=== About this task ===
Word for word, copy every line of the data.

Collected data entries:
((
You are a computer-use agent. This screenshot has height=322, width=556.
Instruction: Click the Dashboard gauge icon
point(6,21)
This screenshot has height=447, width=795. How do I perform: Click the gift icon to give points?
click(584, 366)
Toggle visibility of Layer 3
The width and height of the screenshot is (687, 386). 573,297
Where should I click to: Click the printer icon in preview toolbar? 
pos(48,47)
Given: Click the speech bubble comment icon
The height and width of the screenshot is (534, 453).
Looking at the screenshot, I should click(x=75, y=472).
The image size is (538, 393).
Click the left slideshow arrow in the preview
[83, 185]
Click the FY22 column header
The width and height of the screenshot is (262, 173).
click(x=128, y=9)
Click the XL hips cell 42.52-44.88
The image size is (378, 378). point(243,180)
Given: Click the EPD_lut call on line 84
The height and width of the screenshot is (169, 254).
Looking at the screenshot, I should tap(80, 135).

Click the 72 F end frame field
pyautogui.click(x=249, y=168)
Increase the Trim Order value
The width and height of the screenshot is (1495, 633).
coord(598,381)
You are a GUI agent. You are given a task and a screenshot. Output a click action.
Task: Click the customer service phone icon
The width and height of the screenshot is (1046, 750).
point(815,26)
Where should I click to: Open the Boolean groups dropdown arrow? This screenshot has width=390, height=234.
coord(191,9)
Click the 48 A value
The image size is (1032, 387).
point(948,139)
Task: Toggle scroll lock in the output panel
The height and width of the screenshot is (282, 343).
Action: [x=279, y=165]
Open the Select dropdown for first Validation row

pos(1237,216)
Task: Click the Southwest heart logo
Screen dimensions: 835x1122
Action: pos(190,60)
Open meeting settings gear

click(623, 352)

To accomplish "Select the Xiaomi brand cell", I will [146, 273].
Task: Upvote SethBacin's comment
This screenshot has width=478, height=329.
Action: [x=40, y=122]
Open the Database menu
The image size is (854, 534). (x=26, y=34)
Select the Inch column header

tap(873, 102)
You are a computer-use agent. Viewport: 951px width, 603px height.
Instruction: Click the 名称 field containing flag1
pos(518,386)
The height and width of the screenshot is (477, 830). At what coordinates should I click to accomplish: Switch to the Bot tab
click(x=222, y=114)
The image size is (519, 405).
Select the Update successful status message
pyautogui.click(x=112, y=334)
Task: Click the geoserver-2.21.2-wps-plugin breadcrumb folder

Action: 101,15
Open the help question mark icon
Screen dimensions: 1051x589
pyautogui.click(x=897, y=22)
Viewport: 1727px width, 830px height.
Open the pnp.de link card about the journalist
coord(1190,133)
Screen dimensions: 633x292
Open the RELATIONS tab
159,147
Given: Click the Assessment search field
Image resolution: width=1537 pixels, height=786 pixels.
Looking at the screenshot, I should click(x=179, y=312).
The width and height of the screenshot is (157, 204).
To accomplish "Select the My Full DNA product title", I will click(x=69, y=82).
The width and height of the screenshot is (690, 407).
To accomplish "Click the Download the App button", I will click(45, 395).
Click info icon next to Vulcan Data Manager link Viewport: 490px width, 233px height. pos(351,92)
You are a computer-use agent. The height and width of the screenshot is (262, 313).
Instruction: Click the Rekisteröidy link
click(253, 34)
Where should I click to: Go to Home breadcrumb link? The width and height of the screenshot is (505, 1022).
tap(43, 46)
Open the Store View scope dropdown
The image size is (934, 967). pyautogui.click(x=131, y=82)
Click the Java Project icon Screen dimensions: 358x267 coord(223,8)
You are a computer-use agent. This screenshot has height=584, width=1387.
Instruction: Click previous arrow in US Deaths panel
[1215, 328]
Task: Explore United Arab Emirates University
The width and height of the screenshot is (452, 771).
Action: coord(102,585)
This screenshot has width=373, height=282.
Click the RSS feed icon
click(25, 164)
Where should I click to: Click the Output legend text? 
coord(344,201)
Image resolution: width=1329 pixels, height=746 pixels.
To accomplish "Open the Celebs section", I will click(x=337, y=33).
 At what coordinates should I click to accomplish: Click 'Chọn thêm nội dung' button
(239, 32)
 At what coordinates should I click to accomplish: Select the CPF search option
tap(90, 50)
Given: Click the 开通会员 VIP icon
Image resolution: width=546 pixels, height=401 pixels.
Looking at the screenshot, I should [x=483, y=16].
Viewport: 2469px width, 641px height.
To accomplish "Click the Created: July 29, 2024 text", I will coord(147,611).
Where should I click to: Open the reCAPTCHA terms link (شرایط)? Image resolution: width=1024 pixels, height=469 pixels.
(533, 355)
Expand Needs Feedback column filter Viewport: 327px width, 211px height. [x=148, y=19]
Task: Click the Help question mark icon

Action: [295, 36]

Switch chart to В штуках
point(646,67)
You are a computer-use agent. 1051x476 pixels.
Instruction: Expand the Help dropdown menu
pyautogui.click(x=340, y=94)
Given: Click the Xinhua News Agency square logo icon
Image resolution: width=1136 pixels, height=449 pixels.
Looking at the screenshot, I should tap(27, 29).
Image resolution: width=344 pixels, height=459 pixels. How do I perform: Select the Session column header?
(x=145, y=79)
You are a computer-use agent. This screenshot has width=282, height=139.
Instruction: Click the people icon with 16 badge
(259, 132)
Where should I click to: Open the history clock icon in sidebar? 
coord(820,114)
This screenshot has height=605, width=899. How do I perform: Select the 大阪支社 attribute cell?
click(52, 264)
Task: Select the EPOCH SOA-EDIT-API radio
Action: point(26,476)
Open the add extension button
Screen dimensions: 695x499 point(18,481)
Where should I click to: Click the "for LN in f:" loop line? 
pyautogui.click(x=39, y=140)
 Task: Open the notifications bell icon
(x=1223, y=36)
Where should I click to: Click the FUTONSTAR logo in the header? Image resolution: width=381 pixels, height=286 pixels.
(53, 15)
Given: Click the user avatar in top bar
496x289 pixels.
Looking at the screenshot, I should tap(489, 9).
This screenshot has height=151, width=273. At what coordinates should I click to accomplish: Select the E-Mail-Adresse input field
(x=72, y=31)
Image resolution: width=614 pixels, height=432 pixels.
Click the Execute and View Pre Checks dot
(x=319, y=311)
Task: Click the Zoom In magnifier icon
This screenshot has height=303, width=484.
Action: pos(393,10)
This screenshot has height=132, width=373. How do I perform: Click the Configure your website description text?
))
=== Exercise result ===
You are a computer-use agent. This screenshot has height=322, width=556.
Instruction: Click the Dashboard gauge icon
point(6,21)
This screenshot has height=447, width=795. How do I perform: Click the gift icon to give points?
click(584, 366)
Toggle visibility of Layer 3
The width and height of the screenshot is (687, 386). 573,297
Where should I click to: Click the printer icon in preview toolbar? 
pos(48,47)
Given: Click the speech bubble comment icon
The height and width of the screenshot is (534, 453).
Looking at the screenshot, I should click(x=75, y=472).
The image size is (538, 393).
Click the left slideshow arrow in the preview
[83, 185]
Click the FY22 column header
The width and height of the screenshot is (262, 173).
click(x=128, y=9)
Click the XL hips cell 42.52-44.88
The image size is (378, 378). point(243,180)
Given: Click the EPD_lut call on line 84
The height and width of the screenshot is (169, 254).
Looking at the screenshot, I should tap(80, 135).

Click the 72 F end frame field
pyautogui.click(x=249, y=168)
Increase the Trim Order value
The width and height of the screenshot is (1495, 633).
coord(598,381)
You are a GUI agent. You are given a task and a screenshot. Output a click action.
Task: Click the customer service phone icon
The width and height of the screenshot is (1046, 750).
point(815,26)
Where should I click to: Open the Boolean groups dropdown arrow? This screenshot has width=390, height=234.
coord(191,9)
Click the 48 A value
The image size is (1032, 387).
point(948,139)
Task: Toggle scroll lock in the output panel
The height and width of the screenshot is (282, 343).
Action: [x=279, y=165]
Open the Select dropdown for first Validation row

pos(1237,216)
Task: Click the Southwest heart logo
Screen dimensions: 835x1122
Action: pos(190,60)
Open meeting settings gear

click(623, 352)

To accomplish "Select the Xiaomi brand cell", I will [146, 273].
Task: Upvote SethBacin's comment
This screenshot has width=478, height=329.
Action: [x=40, y=122]
Open the Database menu
The image size is (854, 534). (x=26, y=34)
Select the Inch column header

tap(873, 102)
You are a computer-use agent. Viewport: 951px width, 603px height.
Instruction: Click the 名称 field containing flag1
pos(518,386)
The height and width of the screenshot is (477, 830). At what coordinates should I click to accomplish: Switch to the Bot tab
click(x=222, y=114)
The image size is (519, 405).
Select the Update successful status message
pyautogui.click(x=112, y=334)
Task: Click the geoserver-2.21.2-wps-plugin breadcrumb folder

Action: 101,15
Open the help question mark icon
Screen dimensions: 1051x589
pyautogui.click(x=897, y=22)
Viewport: 1727px width, 830px height.
Open the pnp.de link card about the journalist
coord(1190,133)
Screen dimensions: 633x292
Open the RELATIONS tab
159,147
Given: Click the Assessment search field
Image resolution: width=1537 pixels, height=786 pixels.
Looking at the screenshot, I should click(x=179, y=312).
The width and height of the screenshot is (157, 204).
To accomplish "Select the My Full DNA product title", I will click(x=69, y=82).
The width and height of the screenshot is (690, 407).
To accomplish "Click the Download the App button", I will click(45, 395).
Click info icon next to Vulcan Data Manager link Viewport: 490px width, 233px height. pos(351,92)
You are a computer-use agent. The height and width of the screenshot is (262, 313).
Instruction: Click the Rekisteröidy link
click(253, 34)
Where should I click to: Go to Home breadcrumb link? The width and height of the screenshot is (505, 1022).
tap(43, 46)
Open the Store View scope dropdown
The image size is (934, 967). pyautogui.click(x=131, y=82)
Click the Java Project icon Screen dimensions: 358x267 coord(223,8)
You are a computer-use agent. This screenshot has height=584, width=1387.
Instruction: Click previous arrow in US Deaths panel
[1215, 328]
Task: Explore United Arab Emirates University
The width and height of the screenshot is (452, 771).
Action: coord(102,585)
This screenshot has width=373, height=282.
Click the RSS feed icon
click(25, 164)
Where should I click to: Click the Output legend text? 
coord(344,201)
Image resolution: width=1329 pixels, height=746 pixels.
To accomplish "Open the Celebs section", I will click(x=337, y=33).
 At what coordinates should I click to accomplish: Click 'Chọn thêm nội dung' button
(239, 32)
 At what coordinates should I click to accomplish: Select the CPF search option
tap(90, 50)
Given: Click the 开通会员 VIP icon
Image resolution: width=546 pixels, height=401 pixels.
Looking at the screenshot, I should [x=483, y=16].
Viewport: 2469px width, 641px height.
To accomplish "Click the Created: July 29, 2024 text", I will coord(147,611).
Where should I click to: Open the reCAPTCHA terms link (شرایط)? Image resolution: width=1024 pixels, height=469 pixels.
(533, 355)
Expand Needs Feedback column filter Viewport: 327px width, 211px height. [x=148, y=19]
Task: Click the Help question mark icon

Action: [295, 36]

Switch chart to В штуках
point(646,67)
You are a computer-use agent. 1051x476 pixels.
Instruction: Expand the Help dropdown menu
pyautogui.click(x=340, y=94)
Given: Click the Xinhua News Agency square logo icon
Image resolution: width=1136 pixels, height=449 pixels.
Looking at the screenshot, I should tap(27, 29).
Image resolution: width=344 pixels, height=459 pixels. How do I perform: Select the Session column header?
(x=145, y=79)
You are a computer-use agent. This screenshot has width=282, height=139.
Instruction: Click the people icon with 16 badge
(259, 132)
Where should I click to: Open the history clock icon in sidebar? 
coord(820,114)
This screenshot has height=605, width=899. How do I perform: Select the 大阪支社 attribute cell?
click(52, 264)
Task: Select the EPOCH SOA-EDIT-API radio
Action: point(26,476)
Open the add extension button
Screen dimensions: 695x499 point(18,481)
Where should I click to: Click the "for LN in f:" loop line? 
pyautogui.click(x=39, y=140)
 Task: Open the notifications bell icon
(x=1223, y=36)
Where should I click to: Click the FUTONSTAR logo in the header? Image resolution: width=381 pixels, height=286 pixels.
(53, 15)
Given: Click the user avatar in top bar
496x289 pixels.
Looking at the screenshot, I should tap(489, 9).
This screenshot has height=151, width=273. At what coordinates should I click to accomplish: Select the E-Mail-Adresse input field
(x=72, y=31)
Image resolution: width=614 pixels, height=432 pixels.
Click the Execute and View Pre Checks dot
(x=319, y=311)
Task: Click the Zoom In magnifier icon
This screenshot has height=303, width=484.
Action: pos(393,10)
This screenshot has height=132, width=373. How do I perform: Click the Configure your website description text?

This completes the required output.